In recent weeks Vince Staples has found himself in the midst of a Grammy campaign, championed by Uproxx hip-hop editor Aaron Williams, that has been arguing for the SoCal MC to take home an award for his second studio album, Big Fish Theory, which was released this past June.

While the people who run the Grammys have typically had a hard time categorizing/awarding hip-hop albums/artists (here's a quick refresher on that topic), Staples gave an interview to NPR where he touched on that topic, touched on Big Fish Theory and touched on, well, lots of stuff.

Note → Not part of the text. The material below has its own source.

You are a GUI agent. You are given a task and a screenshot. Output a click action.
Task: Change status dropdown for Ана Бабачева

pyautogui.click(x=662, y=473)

It was an hour long sitdown.

In addition to maybe/maybe not jokingly stating Big Fish should take home 2018 nods for Best Rap Album, Best Alternative Album, Album of the Year and Best Electronic Album (the latter of which he tweeted out)...

...Vince spoke on the apparent difficulties that the Grammy powers-that-be have with awarding hip-hop:

Are the Grammys something you even care about?

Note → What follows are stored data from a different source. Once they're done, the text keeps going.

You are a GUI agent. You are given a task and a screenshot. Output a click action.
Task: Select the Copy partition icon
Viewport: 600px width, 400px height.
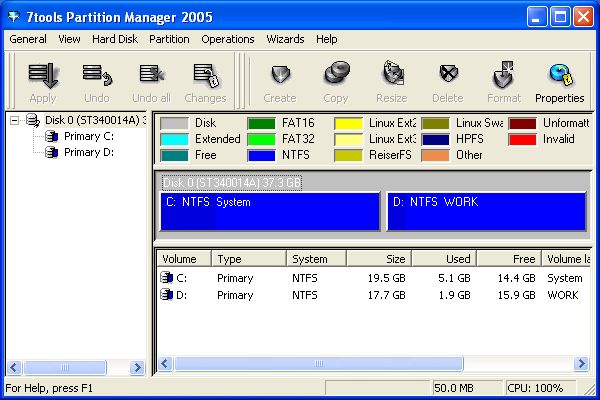pos(336,80)
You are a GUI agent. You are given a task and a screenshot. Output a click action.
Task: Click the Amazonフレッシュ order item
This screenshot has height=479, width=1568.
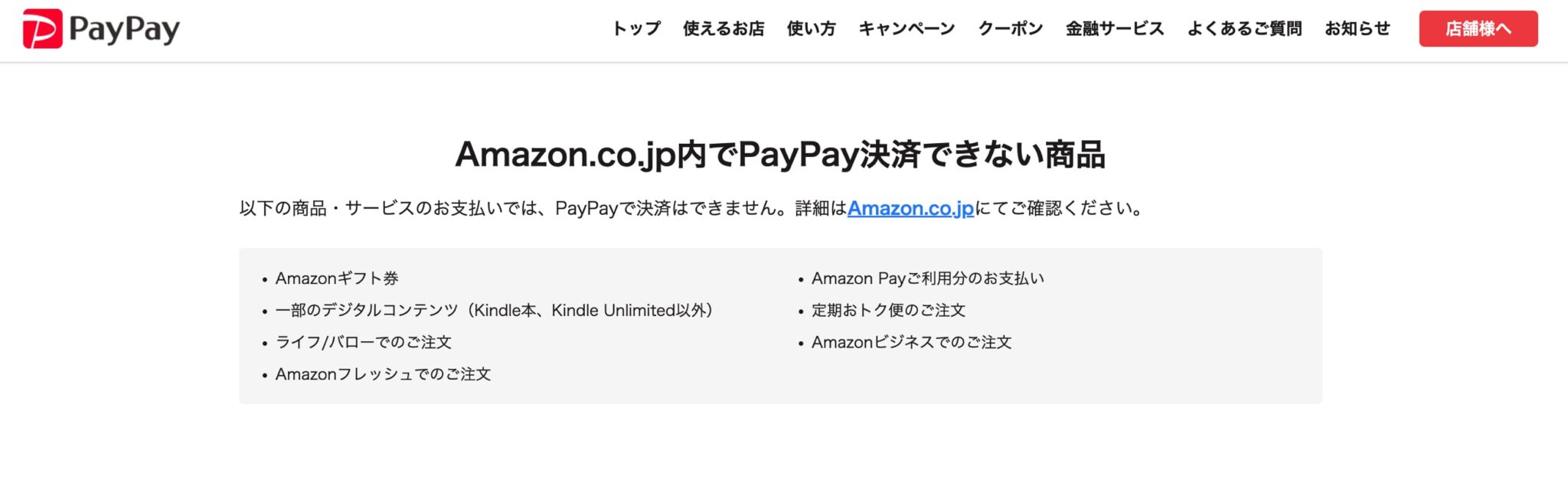tap(383, 374)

Yeah, I like all trophies — from Little League Baseball at Cherry Park up to the Academy Awards. Anything to put on my mom's shelf, I appreciate it.

There's always been this question of whether or not the Grammys even knows how to judge hip-hop — let alone whether hip-hop cares about whether or not they get it right.

At this point, I don't necessarily know what it means. I'm 24 years old and there are different awards for different categories. It just depends on what it means to you. If you want that Best Rap Album, then of course. But then it's kind of obvious that you probably won't get Album of the Year. We're not getting many packaging Grammys. It's a lot of stuff that we're not really getting. So, it just depends on what you want. If you have higher expectations than others, it's probably never going to happen. I think one hip-hop album has gotten album of the year, ever. And that was [OutKast's] Speakerboxxx/The Love Below. And they probably got it because [the Recording Academy] was able to say, 'Oh this isn't a hip-hop album.' [Note: Another hybrid album, The Miseducation of Lauryn Hill, won Album of the Year five years prior in 1999.]

He also went into depth on who he'd like to see win the Best Rap Album Award:

Will you be watching the Grammys next January?

I don't watch much TV, so not really. I watch the clips, but I don't really watch much. I watch things that I'm on, just to see how it went. And I watch movies and I watch cartoons.

Who would you like to see nominated in the Best Rap Album category?

Who came out this year?

You mentioned on the Cruz Show early this year, that Kendrick is the best rapper doing it right now.

Oh yeah, definitely, DAMN. should be nominated. Who else came out this year? G-Eazy came out, Eminem's going to come out and Logic came out, so there has to be a white guy there because that's just how it works. I would prefer it be Logic, because I feel like he put a lot into that album. And the suicide awareness song ["1-800-273-8255"] is a great song that should be nominated for Record of the Year.


Remember the quartet of awards Vince said he should win? Well, here's that quote: 

Are putting yourself in the running?

I think I should be nominated for Best Rap Album, Best Electronic Album, Best Alternative Album and Album of the Year. I should be nominated for score of the year based on the sequencing of the album. But these things don't mean anything. There's no reason why my album shouldn't be able to be in multiple [categories]. You know, they kind of section us off. I don't know if it's intentional or not. I'll never say that. They started giving out contemporary R&B awards in 2003 and I don't know what the f*** that means.

Yeah, I think a lot of people are still trying to figure that one out. There does seem to be a ceiling for black artists — especially hip-hop artists.

Let's not even talk about the hip-hop albums of the year. Let's go to electronic albums that were released in 2017.

[Staples searches for electronic releases from 2017.] OK, so, of every one I'm reading, my album is better than everything I'm seeing right now. And I'm very honest with that. I appreciate people's works and I never want to put myself first, but my album is better than everything I'm reading right now. So I should win electronic album of the year based on my production, alone. But it can't be that because I'm rapping on it — which makes no sense because I'm better than everything right here.

Now let's go to alternative, because the hip-hop is easy. They can put us all in one [category]. But if the argument is that my music doesn't sound like that, let's go to what they say my music sounds like.

That's a good point.

[Staples Googles alternative albums of 2017.] So these are the top ones on the Billboard charts. And I just want it to be known that I've sold more than all of these people.

Like we said, it's a real big interview, and deserves to be read in its entirety if/when you have time over at NPR.

The 60th annual Grammy Awards won't be aired for more than 2 months (specifically, January 28) but the announcement of the nominees is set to occur a week from this Tuesday (specifically, November 28). So, if you're an artist or writer looking to mount a campaign, your opportunity to do that is really coming down to the wire at this point.